Begin Data records
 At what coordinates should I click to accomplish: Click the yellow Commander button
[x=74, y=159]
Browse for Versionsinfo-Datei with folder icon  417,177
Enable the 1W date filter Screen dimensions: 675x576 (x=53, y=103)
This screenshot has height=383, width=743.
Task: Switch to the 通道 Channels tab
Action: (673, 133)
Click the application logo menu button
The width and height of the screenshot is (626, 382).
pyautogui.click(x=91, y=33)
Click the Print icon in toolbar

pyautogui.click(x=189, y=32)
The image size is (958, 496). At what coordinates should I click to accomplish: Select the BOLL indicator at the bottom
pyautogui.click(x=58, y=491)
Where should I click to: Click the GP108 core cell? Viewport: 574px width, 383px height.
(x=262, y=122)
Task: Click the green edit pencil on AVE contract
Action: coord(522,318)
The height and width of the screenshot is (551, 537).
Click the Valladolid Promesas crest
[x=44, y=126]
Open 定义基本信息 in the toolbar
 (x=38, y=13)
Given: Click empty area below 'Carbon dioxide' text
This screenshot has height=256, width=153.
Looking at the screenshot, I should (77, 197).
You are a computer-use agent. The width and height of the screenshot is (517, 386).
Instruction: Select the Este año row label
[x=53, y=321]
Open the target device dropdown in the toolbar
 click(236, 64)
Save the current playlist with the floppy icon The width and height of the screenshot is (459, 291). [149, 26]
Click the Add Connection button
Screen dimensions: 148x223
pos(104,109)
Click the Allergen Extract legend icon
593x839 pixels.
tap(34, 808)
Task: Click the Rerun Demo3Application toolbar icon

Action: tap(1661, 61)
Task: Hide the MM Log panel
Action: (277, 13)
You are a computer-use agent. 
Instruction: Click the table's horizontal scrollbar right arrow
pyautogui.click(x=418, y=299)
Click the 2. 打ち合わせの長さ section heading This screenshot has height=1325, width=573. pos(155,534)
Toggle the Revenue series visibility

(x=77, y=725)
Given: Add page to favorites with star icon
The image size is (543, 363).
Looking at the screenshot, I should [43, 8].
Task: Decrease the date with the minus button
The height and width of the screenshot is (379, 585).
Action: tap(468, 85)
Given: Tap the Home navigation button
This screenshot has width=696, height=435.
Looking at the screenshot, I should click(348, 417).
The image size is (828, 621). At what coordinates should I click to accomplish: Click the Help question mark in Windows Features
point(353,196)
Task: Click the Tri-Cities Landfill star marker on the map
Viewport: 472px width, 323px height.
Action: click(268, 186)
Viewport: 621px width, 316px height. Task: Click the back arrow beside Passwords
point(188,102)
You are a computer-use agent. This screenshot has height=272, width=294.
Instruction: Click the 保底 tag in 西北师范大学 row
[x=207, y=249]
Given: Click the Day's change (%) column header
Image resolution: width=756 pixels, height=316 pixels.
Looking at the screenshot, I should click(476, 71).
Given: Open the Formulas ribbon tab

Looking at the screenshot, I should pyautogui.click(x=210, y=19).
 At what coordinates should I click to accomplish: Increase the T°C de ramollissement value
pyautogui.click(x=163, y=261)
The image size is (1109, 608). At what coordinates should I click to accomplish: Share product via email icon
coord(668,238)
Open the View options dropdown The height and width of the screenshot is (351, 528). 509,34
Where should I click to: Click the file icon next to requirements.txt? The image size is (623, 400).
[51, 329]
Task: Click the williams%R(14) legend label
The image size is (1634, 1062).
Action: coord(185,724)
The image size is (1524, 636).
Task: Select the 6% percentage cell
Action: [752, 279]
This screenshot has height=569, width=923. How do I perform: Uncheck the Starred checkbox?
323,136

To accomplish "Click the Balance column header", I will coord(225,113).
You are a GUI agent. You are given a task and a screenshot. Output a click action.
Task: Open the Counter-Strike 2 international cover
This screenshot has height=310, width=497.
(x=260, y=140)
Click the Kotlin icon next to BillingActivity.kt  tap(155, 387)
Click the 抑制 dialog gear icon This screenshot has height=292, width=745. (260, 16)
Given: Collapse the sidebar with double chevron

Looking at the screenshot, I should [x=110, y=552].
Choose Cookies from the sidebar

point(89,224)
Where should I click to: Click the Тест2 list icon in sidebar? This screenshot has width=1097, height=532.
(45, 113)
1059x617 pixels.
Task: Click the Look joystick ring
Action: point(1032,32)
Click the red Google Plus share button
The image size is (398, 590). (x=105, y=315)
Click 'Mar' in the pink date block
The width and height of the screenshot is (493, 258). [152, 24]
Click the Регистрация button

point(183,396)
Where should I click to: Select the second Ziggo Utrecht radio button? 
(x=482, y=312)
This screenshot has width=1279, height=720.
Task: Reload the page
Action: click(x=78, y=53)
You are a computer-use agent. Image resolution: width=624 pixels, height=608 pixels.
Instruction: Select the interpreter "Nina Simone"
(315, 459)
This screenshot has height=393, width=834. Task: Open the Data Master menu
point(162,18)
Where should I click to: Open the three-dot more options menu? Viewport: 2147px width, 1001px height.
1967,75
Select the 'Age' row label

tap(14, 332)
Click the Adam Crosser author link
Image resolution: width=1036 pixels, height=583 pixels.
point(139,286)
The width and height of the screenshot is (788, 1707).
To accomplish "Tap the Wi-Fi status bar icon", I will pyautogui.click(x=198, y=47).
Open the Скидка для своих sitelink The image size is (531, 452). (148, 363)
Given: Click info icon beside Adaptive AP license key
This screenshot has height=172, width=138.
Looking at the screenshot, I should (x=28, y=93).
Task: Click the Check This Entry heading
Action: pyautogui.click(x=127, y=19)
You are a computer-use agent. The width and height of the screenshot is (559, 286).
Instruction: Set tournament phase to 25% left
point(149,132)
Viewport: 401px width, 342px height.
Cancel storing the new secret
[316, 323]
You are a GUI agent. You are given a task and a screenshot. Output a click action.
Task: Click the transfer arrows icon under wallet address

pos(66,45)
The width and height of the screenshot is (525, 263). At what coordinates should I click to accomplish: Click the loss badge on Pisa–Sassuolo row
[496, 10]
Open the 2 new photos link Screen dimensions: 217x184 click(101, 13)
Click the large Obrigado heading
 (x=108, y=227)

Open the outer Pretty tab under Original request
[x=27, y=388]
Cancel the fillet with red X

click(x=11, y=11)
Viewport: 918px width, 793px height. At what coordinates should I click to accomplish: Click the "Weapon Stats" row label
End Data records
▶ **Task requirements**
Rewrite all the entries above, putting "tool bar" wherever "toolbar" appears and leaving everything else unchanged.

▶ **Finished task**
 At what coordinates should I click to accomplish: Click the yellow Commander button
[x=74, y=159]
Browse for Versionsinfo-Datei with folder icon  417,177
Enable the 1W date filter Screen dimensions: 675x576 (x=53, y=103)
This screenshot has height=383, width=743.
Task: Switch to the 通道 Channels tab
Action: (673, 133)
Click the application logo menu button
The width and height of the screenshot is (626, 382).
pyautogui.click(x=91, y=33)
Click the Print icon in tool bar

pyautogui.click(x=189, y=32)
The image size is (958, 496). At what coordinates should I click to accomplish: Select the BOLL indicator at the bottom
pyautogui.click(x=58, y=491)
Where should I click to: Click the GP108 core cell? Viewport: 574px width, 383px height.
(x=262, y=122)
Task: Click the green edit pencil on AVE contract
Action: coord(522,318)
The height and width of the screenshot is (551, 537).
Click the Valladolid Promesas crest
[x=44, y=126]
Open 定义基本信息 in the tool bar
 (x=38, y=13)
Given: Click empty area below 'Carbon dioxide' text
This screenshot has height=256, width=153.
Looking at the screenshot, I should (77, 197).
You are a computer-use agent. The width and height of the screenshot is (517, 386).
Instruction: Select the Este año row label
[x=53, y=321]
Open the target device dropdown in the tool bar
 click(236, 64)
Save the current playlist with the floppy icon The width and height of the screenshot is (459, 291). [149, 26]
Click the Add Connection button
Screen dimensions: 148x223
pos(104,109)
Click the Allergen Extract legend icon
593x839 pixels.
tap(34, 808)
Task: Click the Rerun Demo3Application tool bar icon

Action: tap(1661, 61)
Task: Hide the MM Log panel
Action: (277, 13)
You are a computer-use agent. 
Instruction: Click the table's horizontal scrollbar right arrow
pyautogui.click(x=418, y=299)
Click the 2. 打ち合わせの長さ section heading This screenshot has height=1325, width=573. pos(155,534)
Toggle the Revenue series visibility

(x=77, y=725)
Given: Add page to favorites with star icon
The image size is (543, 363).
Looking at the screenshot, I should [43, 8].
Task: Decrease the date with the minus button
The height and width of the screenshot is (379, 585).
Action: tap(468, 85)
Given: Tap the Home navigation button
This screenshot has width=696, height=435.
Looking at the screenshot, I should click(348, 417).
The image size is (828, 621). At what coordinates should I click to accomplish: Click the Help question mark in Windows Features
point(353,196)
Task: Click the Tri-Cities Landfill star marker on the map
Viewport: 472px width, 323px height.
Action: click(268, 186)
Viewport: 621px width, 316px height. Task: Click the back arrow beside Passwords
point(188,102)
You are a computer-use agent. This screenshot has height=272, width=294.
Instruction: Click the 保底 tag in 西北师范大学 row
[x=207, y=249]
Given: Click the Day's change (%) column header
Image resolution: width=756 pixels, height=316 pixels.
Looking at the screenshot, I should click(476, 71).
Given: Open the Formulas ribbon tab

Looking at the screenshot, I should pyautogui.click(x=210, y=19).
 At what coordinates should I click to accomplish: Increase the T°C de ramollissement value
pyautogui.click(x=163, y=261)
The image size is (1109, 608). At what coordinates should I click to accomplish: Share product via email icon
coord(668,238)
Open the View options dropdown The height and width of the screenshot is (351, 528). 509,34
Where should I click to: Click the file icon next to requirements.txt? The image size is (623, 400).
[51, 329]
Task: Click the williams%R(14) legend label
The image size is (1634, 1062).
Action: coord(185,724)
The image size is (1524, 636).
Task: Select the 6% percentage cell
Action: [752, 279]
This screenshot has height=569, width=923. How do I perform: Uncheck the Starred checkbox?
323,136

To accomplish "Click the Balance column header", I will coord(225,113).
You are a GUI agent. You are given a task and a screenshot. Output a click action.
Task: Open the Counter-Strike 2 international cover
This screenshot has height=310, width=497.
(x=260, y=140)
Click the Kotlin icon next to BillingActivity.kt  tap(155, 387)
Click the 抑制 dialog gear icon This screenshot has height=292, width=745. (260, 16)
Given: Collapse the sidebar with double chevron

Looking at the screenshot, I should [x=110, y=552].
Choose Cookies from the sidebar

point(89,224)
Where should I click to: Click the Тест2 list icon in sidebar? This screenshot has width=1097, height=532.
(45, 113)
1059x617 pixels.
Task: Click the Look joystick ring
Action: point(1032,32)
Click the red Google Plus share button
The image size is (398, 590). (x=105, y=315)
Click 'Mar' in the pink date block
The width and height of the screenshot is (493, 258). [152, 24]
Click the Регистрация button

point(183,396)
Where should I click to: Select the second Ziggo Utrecht radio button? 
(x=482, y=312)
This screenshot has width=1279, height=720.
Task: Reload the page
Action: click(x=78, y=53)
You are a computer-use agent. Image resolution: width=624 pixels, height=608 pixels.
Instruction: Select the interpreter "Nina Simone"
(315, 459)
This screenshot has height=393, width=834. Task: Open the Data Master menu
point(162,18)
Where should I click to: Open the three-dot more options menu? Viewport: 2147px width, 1001px height.
1967,75
Select the 'Age' row label

tap(14, 332)
Click the Adam Crosser author link
Image resolution: width=1036 pixels, height=583 pixels.
point(139,286)
The width and height of the screenshot is (788, 1707).
To accomplish "Tap the Wi-Fi status bar icon", I will pyautogui.click(x=198, y=47).
Open the Скидка для своих sitelink The image size is (531, 452). (148, 363)
Given: Click info icon beside Adaptive AP license key
This screenshot has height=172, width=138.
Looking at the screenshot, I should (x=28, y=93).
Task: Click the Check This Entry heading
Action: pyautogui.click(x=127, y=19)
You are a computer-use agent. The width and height of the screenshot is (559, 286).
Instruction: Set tournament phase to 25% left
point(149,132)
Viewport: 401px width, 342px height.
Cancel storing the new secret
[316, 323]
You are a GUI agent. You are given a task and a screenshot. Output a click action.
Task: Click the transfer arrows icon under wallet address

pos(66,45)
The width and height of the screenshot is (525, 263). At what coordinates should I click to accomplish: Click the loss badge on Pisa–Sassuolo row
[496, 10]
Open the 2 new photos link Screen dimensions: 217x184 click(101, 13)
Click the large Obrigado heading
 (x=108, y=227)

Open the outer Pretty tab under Original request
[x=27, y=388]
Cancel the fillet with red X

click(x=11, y=11)
Viewport: 918px width, 793px height. At what coordinates should I click to accomplish: Click the "Weapon Stats" row label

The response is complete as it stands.